I was using the 1Dx today and suddenly it froze with a black screen. None of the button was functioning. i had to remove the battery and the camera reset. Does anyone have this problem?


----------



## Mt Spokane Photography (Sep 23, 2012)

There are several posts about happenings like this, and the workarounds. Do a search on 1DX from the forum top page.


----------



## devank (Sep 23, 2012)

Did it show any error code ?


----------



## hammy (Sep 24, 2012)

No error code. The LCD was all black. none of the buttons are working. the camera froze. have to remove the battery to reset. everything was back to normal after that . $7000 dollar camera doesn't give me that much confidence.


----------



## Shawn L (Sep 24, 2012)

I had the same thing happen with my first copy of the 1DX. I heard something that sounded like the shutter locking up, and then the camera was dead. None of the buttons worked, couldn't bring up the menu, etc.

Turning off and back on solved it for me.

After wrestling with what to do, I eventually returned that copy (I was lucky, it happened within the first 30 days); the replacement hasn't shown the issue. Though, to be fair, it has far less actuations than the other one did when it locked up (happened around 2,200 photos).

I didn't get an error code on the screen, and I looked through the error log on the camera, and it didn't seem to know that this had happened. Could just be a hard crash.

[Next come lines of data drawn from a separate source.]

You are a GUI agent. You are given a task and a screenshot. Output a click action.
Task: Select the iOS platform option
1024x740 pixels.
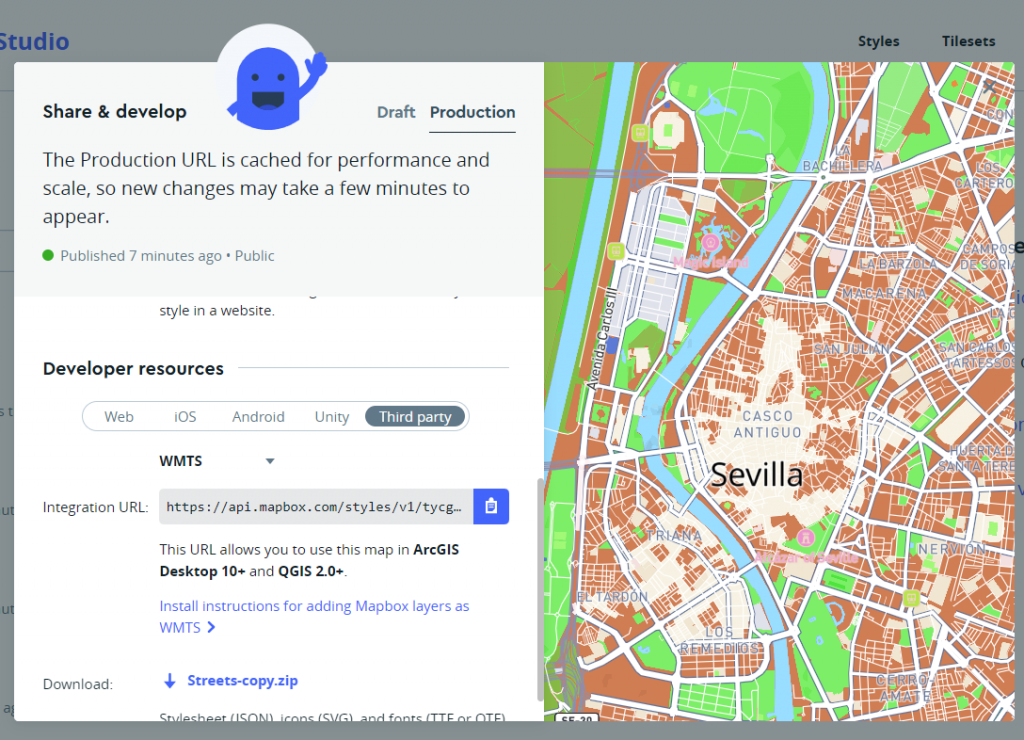click(185, 416)
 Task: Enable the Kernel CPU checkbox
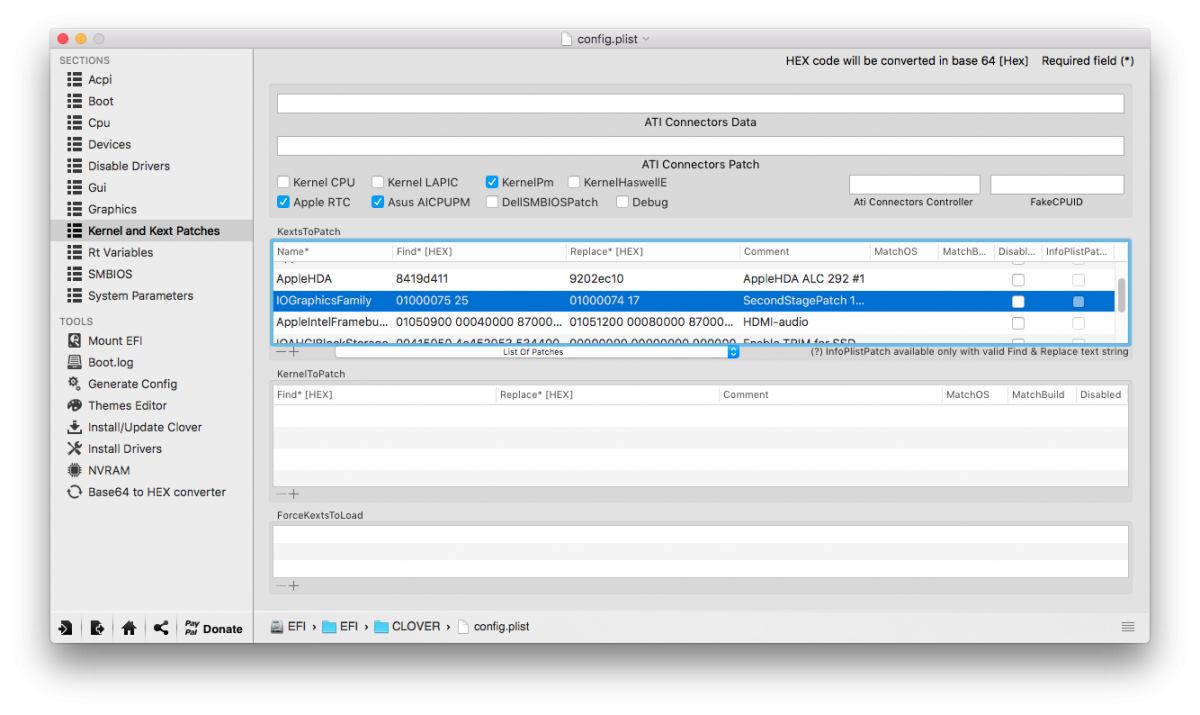[284, 183]
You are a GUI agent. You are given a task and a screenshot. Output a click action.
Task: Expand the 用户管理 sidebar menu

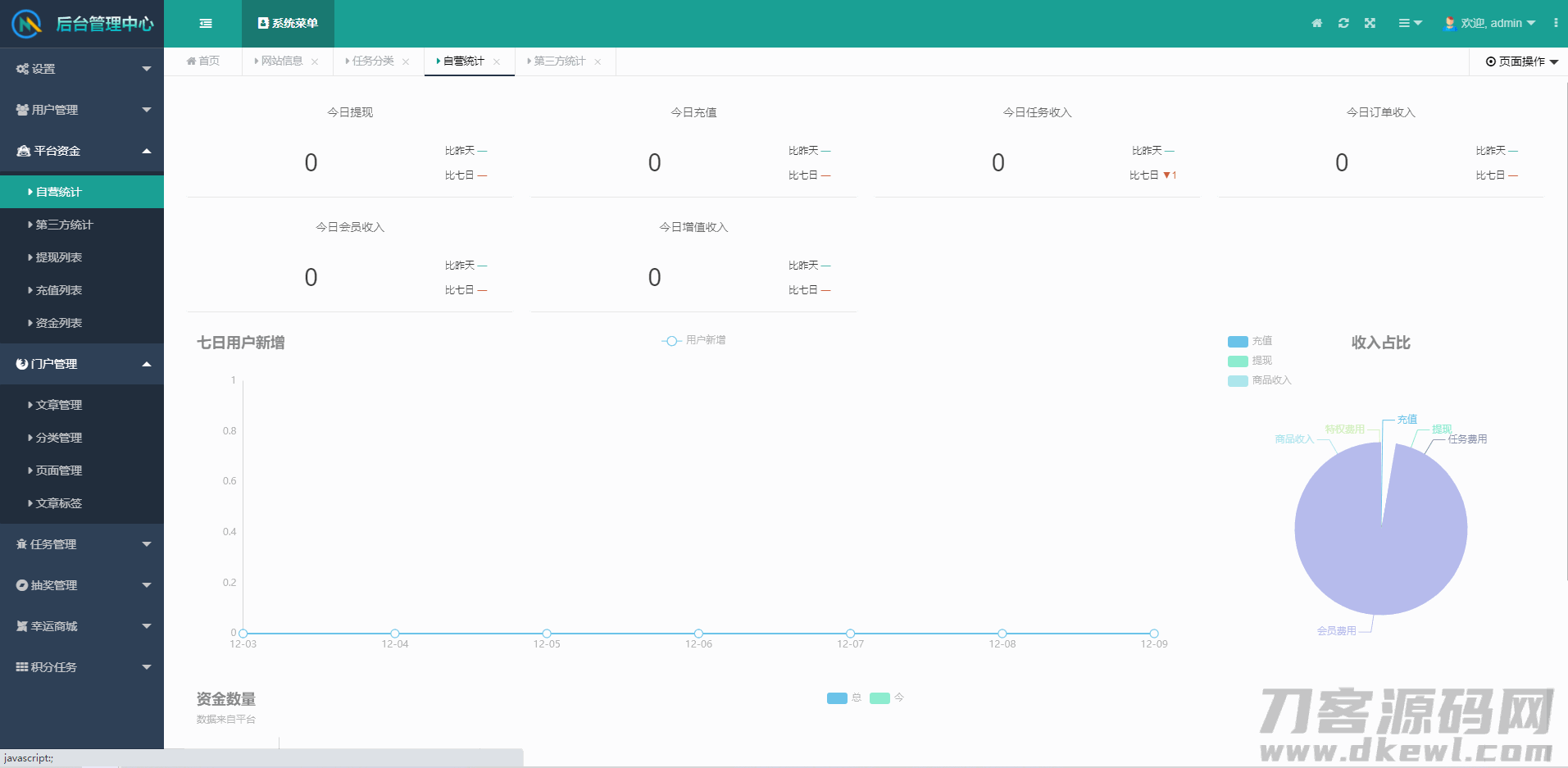tap(82, 110)
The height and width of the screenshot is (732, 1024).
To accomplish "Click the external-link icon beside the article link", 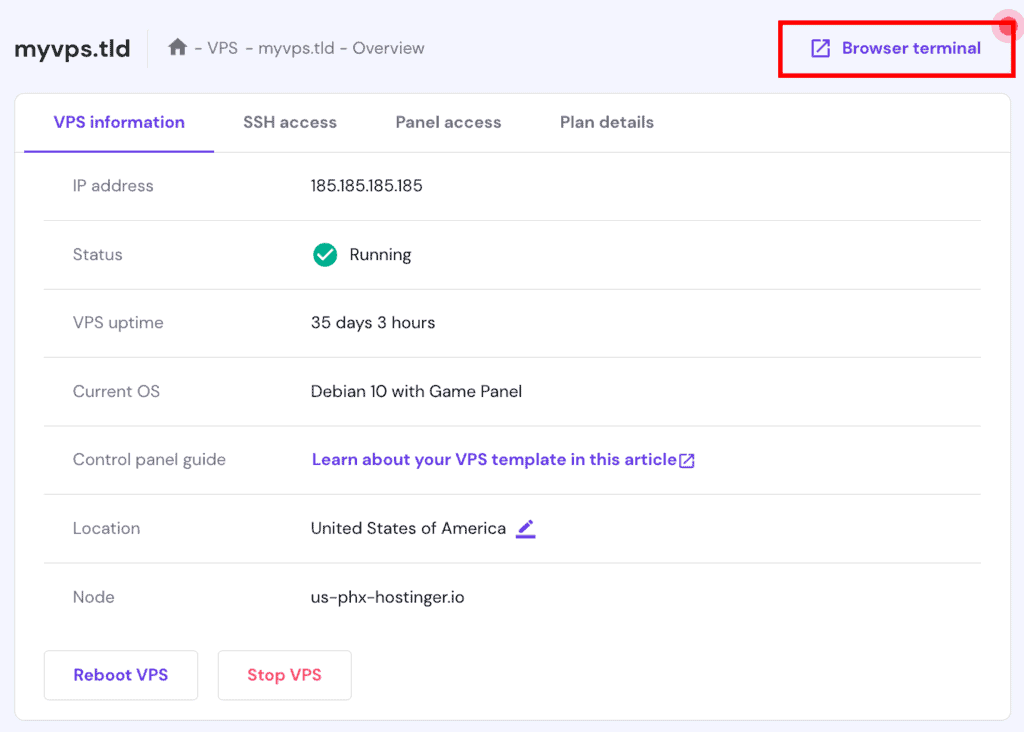I will click(687, 459).
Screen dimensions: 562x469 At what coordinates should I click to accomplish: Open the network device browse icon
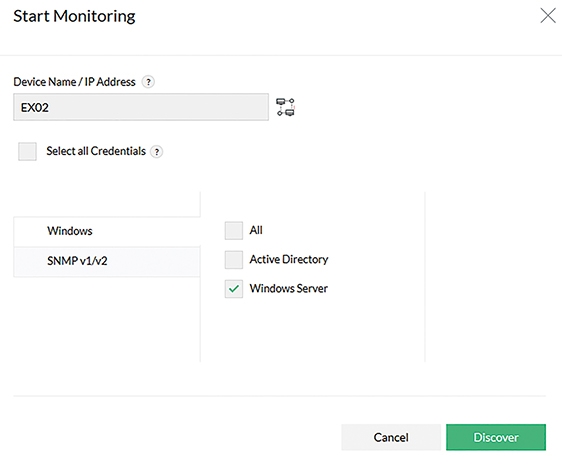coord(285,107)
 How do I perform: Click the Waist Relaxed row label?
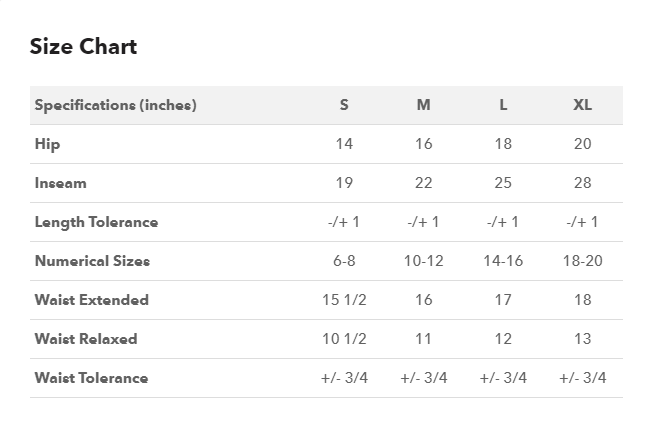tap(86, 339)
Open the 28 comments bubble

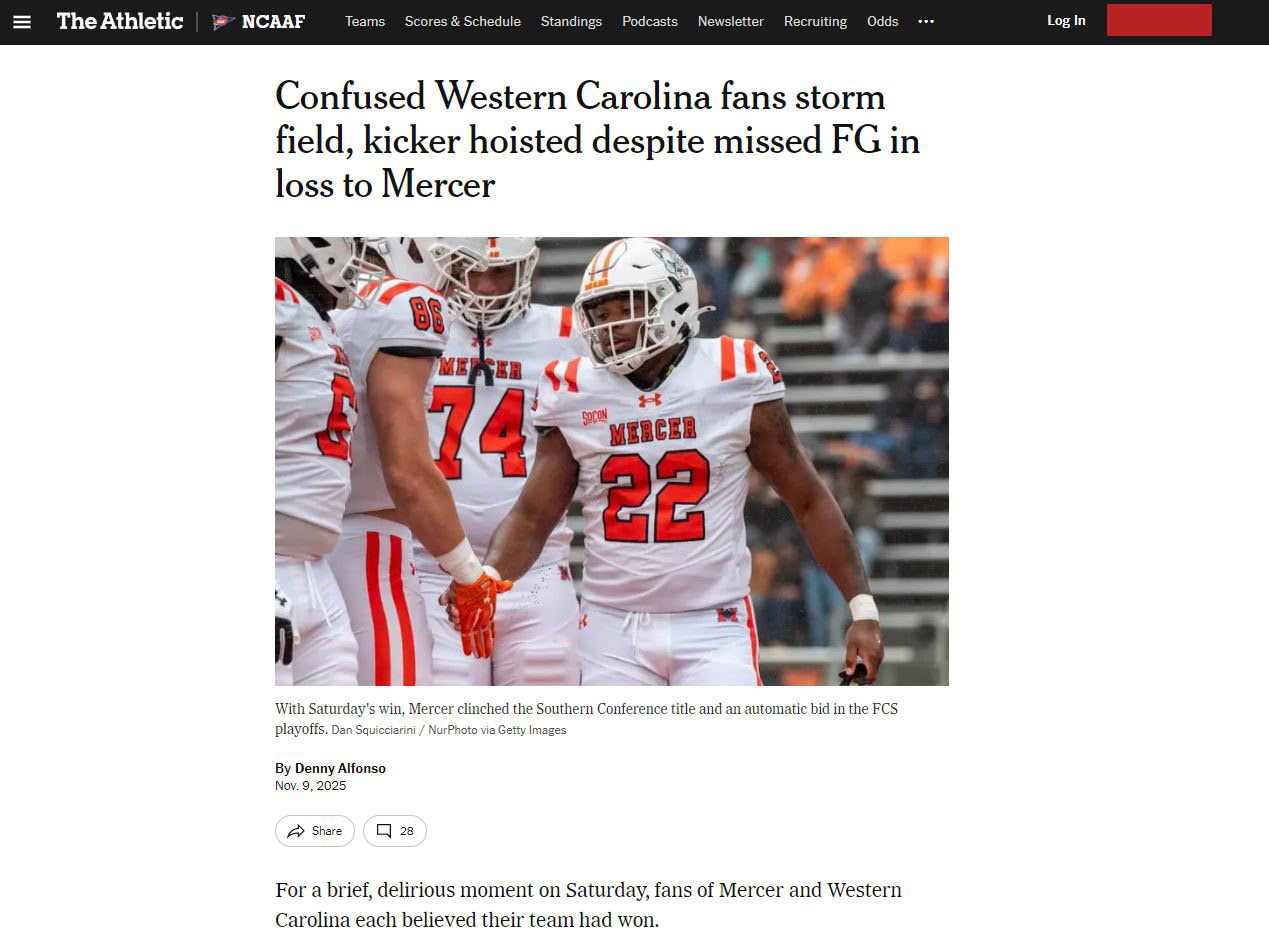tap(395, 831)
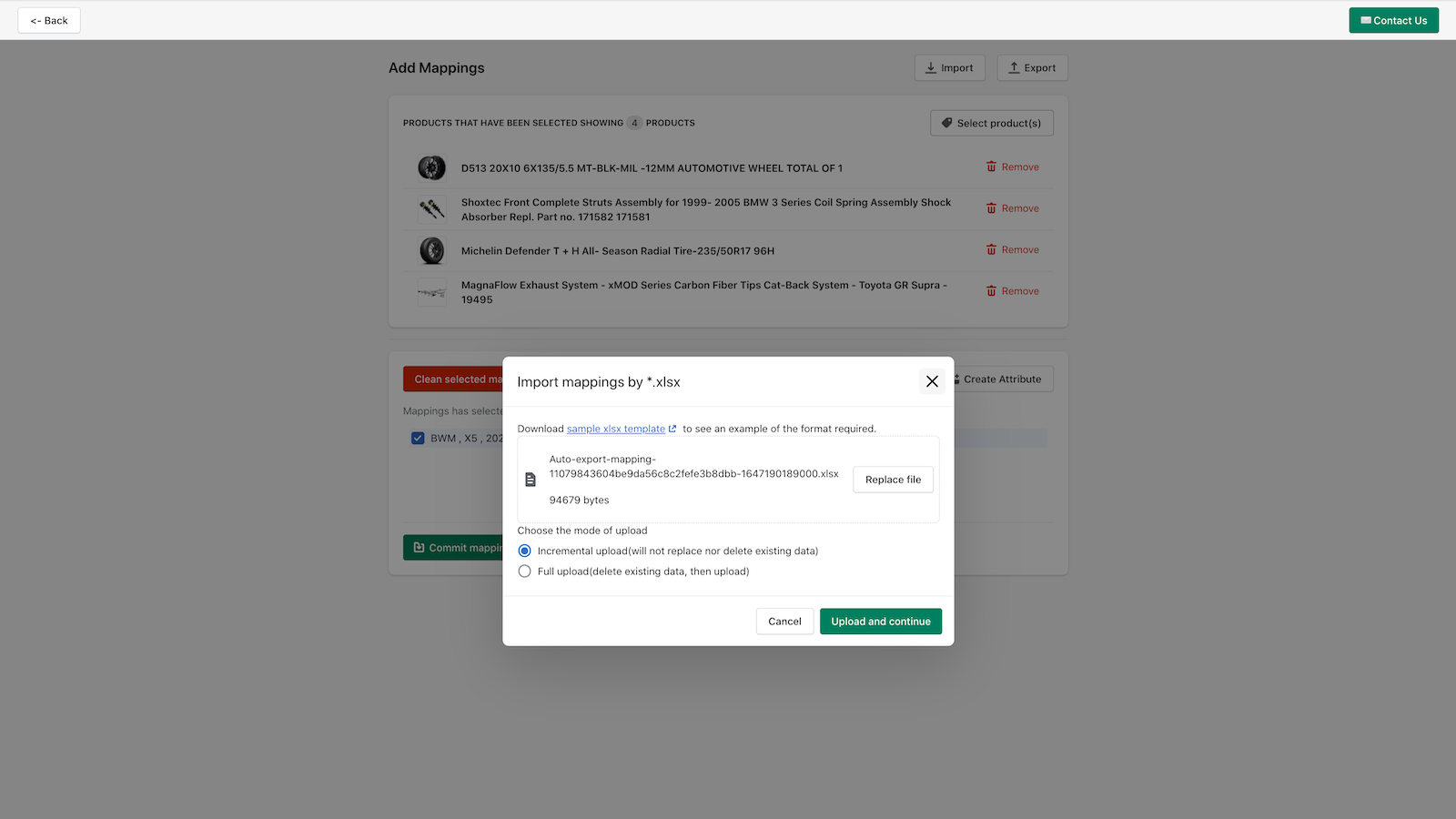This screenshot has height=819, width=1456.
Task: Click the Add Mappings heading
Action: [436, 67]
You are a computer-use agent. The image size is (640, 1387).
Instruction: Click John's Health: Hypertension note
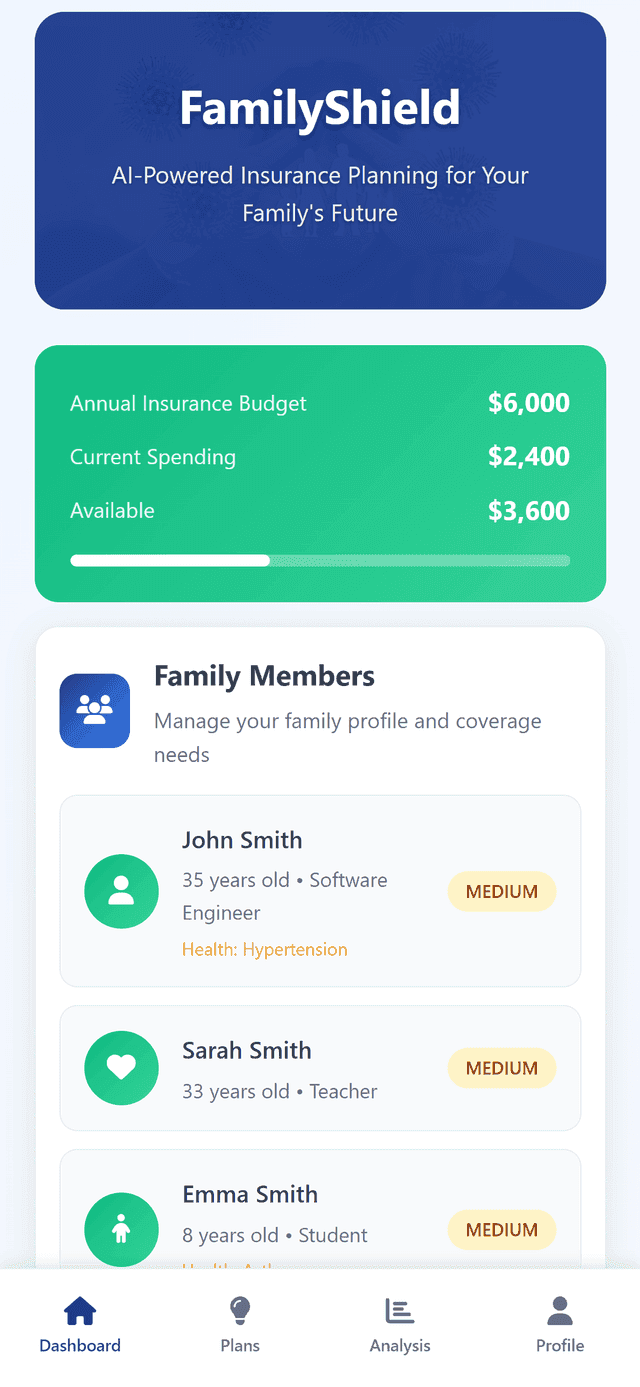(x=265, y=949)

What BIOS version are you using? Mine happened with the BIOS that originally shipped.

Wish you lots of luck :/

Shawn L.


----------



## Shawn L (Sep 24, 2012)

Here's my original post on the subject:

http://www.canonrumors.com/forum/index.php?topic=8443.msg153755#msg153755

Others posted some nice debugging tips in there including using chkdisk (PC) to make sure there's no issue with the memory card.

Shawn L.


----------



## hammy (Sep 24, 2012)

i updated the new version OS.  . too late for me to return..


----------